Downloading mass of Unified Audit Logs (UAL) data

Copper Contributor

Hi,

 

I work in data forensics. We often need to download months of UAL data from customers' Office 365 environment to analyze incidents. For example, I recently had to download 3 months of data, which summed up to 30 GB of data (CSV w/ embedded JSON). We do not want to filter on RecordType, UserIds, Operations, Workload, etc. We need everything.

We are currently downloading data, by slices of 15 minutes, using the Search-UnifiedAuditLog PowerShell command. If we use bigger intervals, we experience errors (e. g., missing/empty data, timeouts, crashes, etc). Even then, we still experience errors every now and then. Also, we can never be sure that our data is 100% complete.

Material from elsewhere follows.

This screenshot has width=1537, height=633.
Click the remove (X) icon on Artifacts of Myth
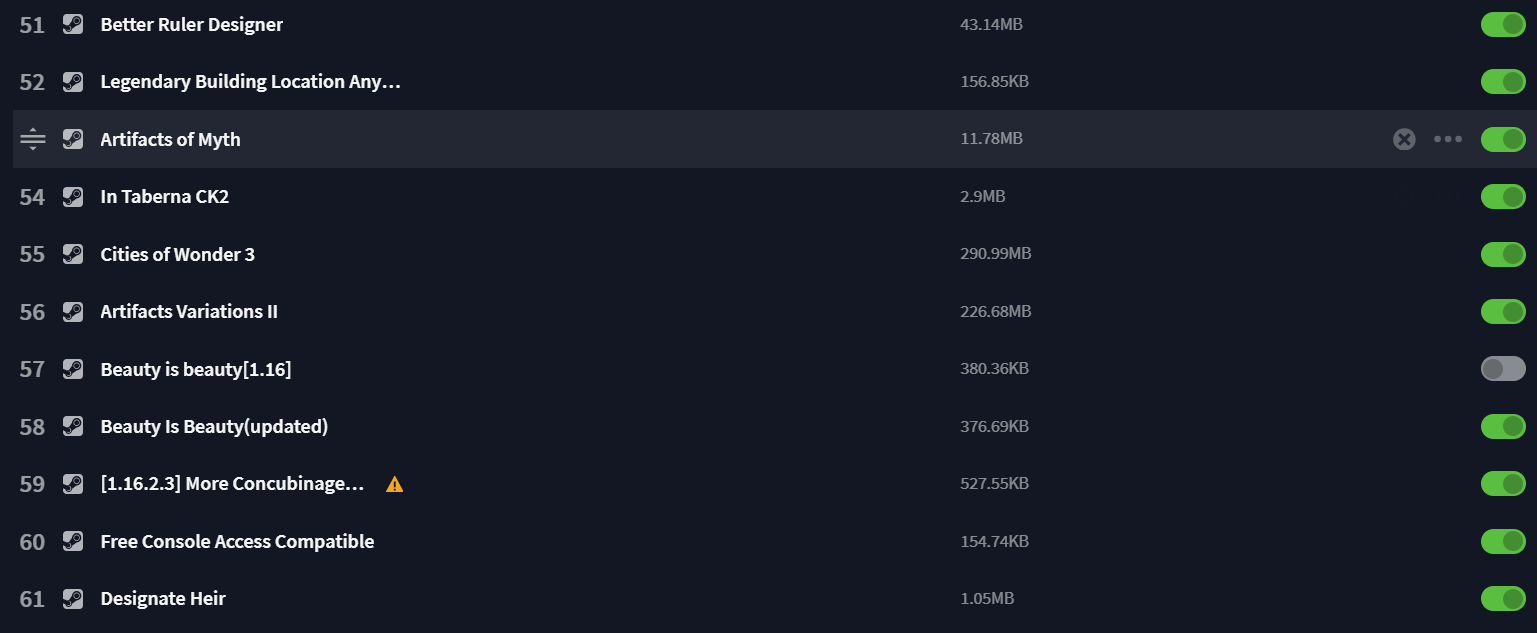1404,139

All in all, it can take us up to 4 work days to be able to download a full set of 3 months / 30 GB of UAL data. That is the first step before we can start analyzing the data (e. g., importing the data to a database, adding indexes, augmenting the data with other sources of information, running queries, building new queries based on the specific incident, etc). The process is slow and painful. I have even started catching exceptions and sending them by SMS to my personal cell phone.

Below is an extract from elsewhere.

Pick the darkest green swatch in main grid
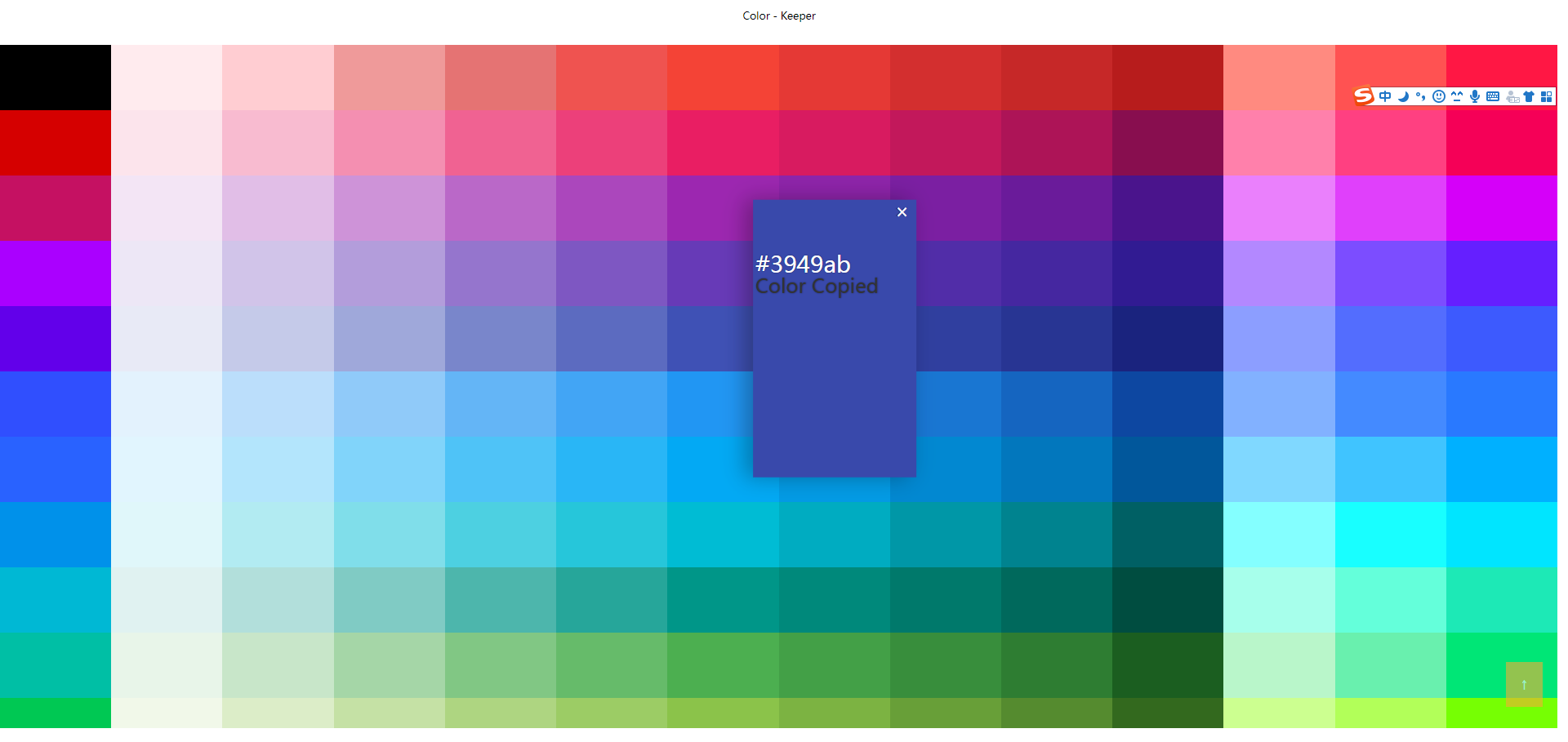This screenshot has width=1568, height=742. pos(1168,665)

Would any of you know of a more suitable way of gathering heaps of UAL data? Note: not downloading a copy of the whole data (e. g., running queries manually through the Security & Compliance Center) is out of the question, partly for preservation / legal reasons.

Thanks! :)

Regards,

Simon

5 Replies

Exchange Remote PowerShell is definitely not the best tool to work with such amounts of data. 

Take a look at the Management activity APIs instead: https://docs.microsoft.com/en-us/office/office-365-management-api/office-365-management-activity-api...

 

@Vasil MichevThis will not work for us as it would require too much setup plus we cannot predict which of our customers have Active Directory LDAP, Azure Active Directory (AAD) or neither.

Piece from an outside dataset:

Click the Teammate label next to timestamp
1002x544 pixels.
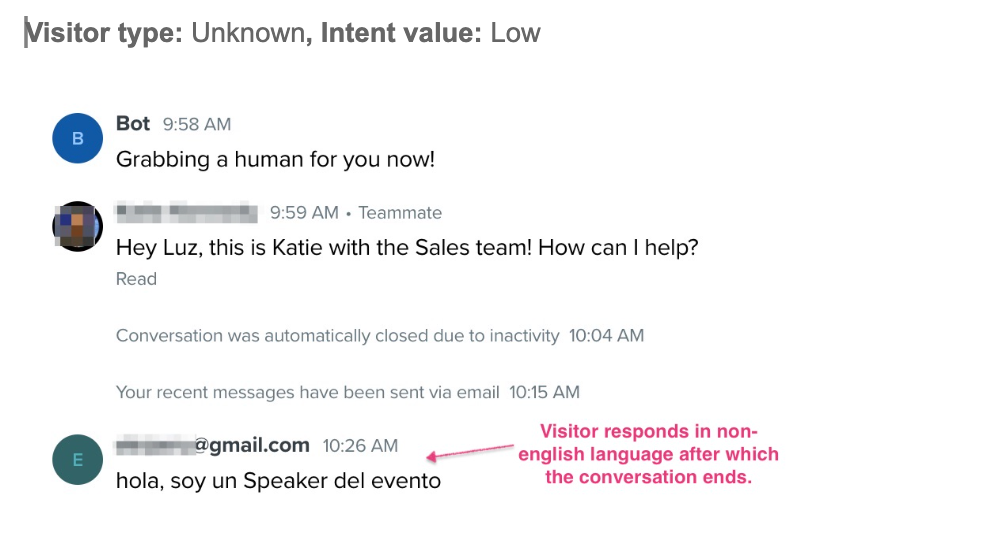pos(400,212)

Vasil, the management activity API's are generally not suited to forensics because they are limited to retrieving data that's no more than 7 days old. Per the documentation linked above, the start time and end date query parameters must conform to the following:

"Both must be specified (or both omitted) and they must be no more than 24 hours apart, with the start time no more than 7 days in the past."
@scharest interested to know if you've made any progress or found any solutions to this issue. This is a constant thorn in the side of forensic investigators at my company as well.
We developed our own fetching script in PowerShell. We also compared it to different tools by comparing data and using statistics. So far, the best tool out there seems to be the Office 365 Extractor by PwC (https://github.com/PwC-IR/Office-365-Extractor) as it manages errors/timeouts/retries to some extent. So we mostly use that one, for UAL, and then we use our own tools for data processing and analysis. To fetch other types of data, we use our own PS scripts. Only UAL is a big problem: there is way too much throttling, random errors and/or unexplainable empty recordsets.